— Records excerpted from a collection —
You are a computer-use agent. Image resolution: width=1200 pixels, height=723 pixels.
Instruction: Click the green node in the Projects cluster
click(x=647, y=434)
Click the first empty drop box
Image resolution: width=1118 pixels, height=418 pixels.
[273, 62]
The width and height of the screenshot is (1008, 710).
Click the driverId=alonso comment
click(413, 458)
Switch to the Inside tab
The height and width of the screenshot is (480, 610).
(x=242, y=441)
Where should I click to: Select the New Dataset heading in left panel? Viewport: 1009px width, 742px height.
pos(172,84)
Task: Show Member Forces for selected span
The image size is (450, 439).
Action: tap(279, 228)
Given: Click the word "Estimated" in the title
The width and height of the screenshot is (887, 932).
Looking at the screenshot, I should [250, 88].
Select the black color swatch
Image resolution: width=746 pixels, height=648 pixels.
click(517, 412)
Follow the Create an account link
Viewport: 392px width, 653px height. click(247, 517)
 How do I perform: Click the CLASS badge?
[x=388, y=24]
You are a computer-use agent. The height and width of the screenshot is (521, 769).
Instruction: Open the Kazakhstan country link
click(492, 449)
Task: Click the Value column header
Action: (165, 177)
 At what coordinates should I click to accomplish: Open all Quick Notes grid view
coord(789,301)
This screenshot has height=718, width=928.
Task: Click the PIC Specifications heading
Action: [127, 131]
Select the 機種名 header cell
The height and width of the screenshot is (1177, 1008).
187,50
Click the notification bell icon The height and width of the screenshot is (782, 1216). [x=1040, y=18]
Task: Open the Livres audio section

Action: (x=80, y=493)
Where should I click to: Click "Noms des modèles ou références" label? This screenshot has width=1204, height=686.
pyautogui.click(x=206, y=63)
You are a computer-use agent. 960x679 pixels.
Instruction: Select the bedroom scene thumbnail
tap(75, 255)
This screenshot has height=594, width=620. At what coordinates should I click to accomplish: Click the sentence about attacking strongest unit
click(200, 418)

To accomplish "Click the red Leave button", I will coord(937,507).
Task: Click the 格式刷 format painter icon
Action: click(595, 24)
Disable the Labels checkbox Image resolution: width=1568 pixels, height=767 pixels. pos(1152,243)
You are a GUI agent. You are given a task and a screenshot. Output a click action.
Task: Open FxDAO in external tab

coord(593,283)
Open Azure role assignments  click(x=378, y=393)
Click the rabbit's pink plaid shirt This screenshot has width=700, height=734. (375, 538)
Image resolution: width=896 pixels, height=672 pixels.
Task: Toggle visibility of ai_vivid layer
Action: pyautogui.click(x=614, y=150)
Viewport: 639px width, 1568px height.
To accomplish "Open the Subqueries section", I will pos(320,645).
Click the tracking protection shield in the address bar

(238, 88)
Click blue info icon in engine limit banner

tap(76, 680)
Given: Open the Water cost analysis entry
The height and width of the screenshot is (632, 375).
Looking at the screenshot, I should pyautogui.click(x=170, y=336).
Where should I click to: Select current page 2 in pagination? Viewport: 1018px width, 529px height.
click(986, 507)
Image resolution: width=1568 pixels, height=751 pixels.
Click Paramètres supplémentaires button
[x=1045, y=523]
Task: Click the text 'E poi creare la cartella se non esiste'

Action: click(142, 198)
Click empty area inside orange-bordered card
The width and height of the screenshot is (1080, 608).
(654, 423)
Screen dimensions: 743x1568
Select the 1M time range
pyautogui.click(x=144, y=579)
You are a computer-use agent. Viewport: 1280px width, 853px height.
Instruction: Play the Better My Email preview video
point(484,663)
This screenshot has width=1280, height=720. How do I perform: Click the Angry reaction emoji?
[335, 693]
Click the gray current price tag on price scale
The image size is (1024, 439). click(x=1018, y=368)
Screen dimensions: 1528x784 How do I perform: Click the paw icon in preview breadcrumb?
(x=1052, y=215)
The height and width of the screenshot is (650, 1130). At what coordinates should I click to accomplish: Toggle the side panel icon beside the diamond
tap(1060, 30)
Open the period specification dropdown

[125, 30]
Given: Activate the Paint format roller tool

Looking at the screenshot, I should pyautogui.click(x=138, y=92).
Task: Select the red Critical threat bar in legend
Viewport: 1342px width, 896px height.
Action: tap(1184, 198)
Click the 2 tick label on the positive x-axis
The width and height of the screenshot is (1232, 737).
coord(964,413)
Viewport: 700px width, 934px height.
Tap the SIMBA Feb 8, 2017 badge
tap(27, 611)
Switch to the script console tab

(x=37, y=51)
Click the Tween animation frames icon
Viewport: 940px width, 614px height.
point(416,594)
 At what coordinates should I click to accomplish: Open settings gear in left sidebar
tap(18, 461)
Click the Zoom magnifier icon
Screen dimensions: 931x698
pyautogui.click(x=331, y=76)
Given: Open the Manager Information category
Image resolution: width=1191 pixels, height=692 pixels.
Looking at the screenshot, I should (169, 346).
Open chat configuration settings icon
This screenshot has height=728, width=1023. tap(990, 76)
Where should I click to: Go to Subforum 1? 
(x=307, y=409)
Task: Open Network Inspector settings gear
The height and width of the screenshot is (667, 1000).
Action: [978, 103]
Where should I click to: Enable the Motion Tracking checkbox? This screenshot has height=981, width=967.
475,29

— Work order —
The data given before this task must be transcribed exactly and in full.

— Your response —
You are a computer-use agent. Image resolution: width=1200 pixels, height=723 pixels.
Instruction: Click the green node in the Projects cluster
click(x=647, y=434)
Click the first empty drop box
Image resolution: width=1118 pixels, height=418 pixels.
[273, 62]
The width and height of the screenshot is (1008, 710).
Click the driverId=alonso comment
click(413, 458)
Switch to the Inside tab
The height and width of the screenshot is (480, 610).
(x=242, y=441)
Where should I click to: Select the New Dataset heading in left panel? Viewport: 1009px width, 742px height.
pos(172,84)
Task: Show Member Forces for selected span
The image size is (450, 439).
Action: tap(279, 228)
Given: Click the word "Estimated" in the title
The width and height of the screenshot is (887, 932).
Looking at the screenshot, I should [250, 88].
Select the black color swatch
Image resolution: width=746 pixels, height=648 pixels.
click(517, 412)
Follow the Create an account link
Viewport: 392px width, 653px height. click(247, 517)
 How do I perform: Click the CLASS badge?
[x=388, y=24]
You are a computer-use agent. The height and width of the screenshot is (521, 769).
Instruction: Open the Kazakhstan country link
click(492, 449)
Task: Click the Value column header
Action: (165, 177)
 At what coordinates should I click to accomplish: Open all Quick Notes grid view
coord(789,301)
This screenshot has height=718, width=928.
Task: Click the PIC Specifications heading
Action: [127, 131]
Select the 機種名 header cell
The height and width of the screenshot is (1177, 1008).
187,50
Click the notification bell icon The height and width of the screenshot is (782, 1216). [x=1040, y=18]
Task: Open the Livres audio section

Action: (x=80, y=493)
Where should I click to: Click "Noms des modèles ou références" label? This screenshot has width=1204, height=686.
pyautogui.click(x=206, y=63)
You are a computer-use agent. 960x679 pixels.
Instruction: Select the bedroom scene thumbnail
tap(75, 255)
This screenshot has height=594, width=620. At what coordinates should I click to accomplish: Click the sentence about attacking strongest unit
click(200, 418)

To accomplish "Click the red Leave button", I will coord(937,507).
Task: Click the 格式刷 format painter icon
Action: click(595, 24)
Disable the Labels checkbox Image resolution: width=1568 pixels, height=767 pixels. pos(1152,243)
You are a GUI agent. You are given a task and a screenshot. Output a click action.
Task: Open FxDAO in external tab

coord(593,283)
Open Azure role assignments  click(x=378, y=393)
Click the rabbit's pink plaid shirt This screenshot has width=700, height=734. (375, 538)
Image resolution: width=896 pixels, height=672 pixels.
Task: Toggle visibility of ai_vivid layer
Action: pyautogui.click(x=614, y=150)
Viewport: 639px width, 1568px height.
To accomplish "Open the Subqueries section", I will pos(320,645).
Click the tracking protection shield in the address bar

(238, 88)
Click blue info icon in engine limit banner

tap(76, 680)
Given: Open the Water cost analysis entry
The height and width of the screenshot is (632, 375).
Looking at the screenshot, I should pyautogui.click(x=170, y=336).
Where should I click to: Select current page 2 in pagination? Viewport: 1018px width, 529px height.
click(986, 507)
Image resolution: width=1568 pixels, height=751 pixels.
Click Paramètres supplémentaires button
[x=1045, y=523]
Task: Click the text 'E poi creare la cartella se non esiste'

Action: click(142, 198)
Click empty area inside orange-bordered card
The width and height of the screenshot is (1080, 608).
(654, 423)
Screen dimensions: 743x1568
Select the 1M time range
pyautogui.click(x=144, y=579)
You are a computer-use agent. Viewport: 1280px width, 853px height.
Instruction: Play the Better My Email preview video
point(484,663)
This screenshot has width=1280, height=720. How do I perform: Click the Angry reaction emoji?
[335, 693]
Click the gray current price tag on price scale
The image size is (1024, 439). click(x=1018, y=368)
Screen dimensions: 1528x784 How do I perform: Click the paw icon in preview breadcrumb?
(x=1052, y=215)
The height and width of the screenshot is (650, 1130). At what coordinates should I click to accomplish: Toggle the side panel icon beside the diamond
tap(1060, 30)
Open the period specification dropdown

[125, 30]
Given: Activate the Paint format roller tool

Looking at the screenshot, I should pyautogui.click(x=138, y=92).
Task: Select the red Critical threat bar in legend
Viewport: 1342px width, 896px height.
Action: tap(1184, 198)
Click the 2 tick label on the positive x-axis
The width and height of the screenshot is (1232, 737).
coord(964,413)
Viewport: 700px width, 934px height.
Tap the SIMBA Feb 8, 2017 badge
tap(27, 611)
Switch to the script console tab

(x=37, y=51)
Click the Tween animation frames icon
Viewport: 940px width, 614px height.
point(416,594)
 At what coordinates should I click to accomplish: Open settings gear in left sidebar
tap(18, 461)
Click the Zoom magnifier icon
Screen dimensions: 931x698
pyautogui.click(x=331, y=76)
Given: Open the Manager Information category
Image resolution: width=1191 pixels, height=692 pixels.
Looking at the screenshot, I should (169, 346).
Open chat configuration settings icon
This screenshot has height=728, width=1023. tap(990, 76)
Where should I click to: Go to Subforum 1? 
(x=307, y=409)
Task: Open Network Inspector settings gear
The height and width of the screenshot is (667, 1000).
Action: [978, 103]
Where should I click to: Enable the Motion Tracking checkbox? This screenshot has height=981, width=967.
475,29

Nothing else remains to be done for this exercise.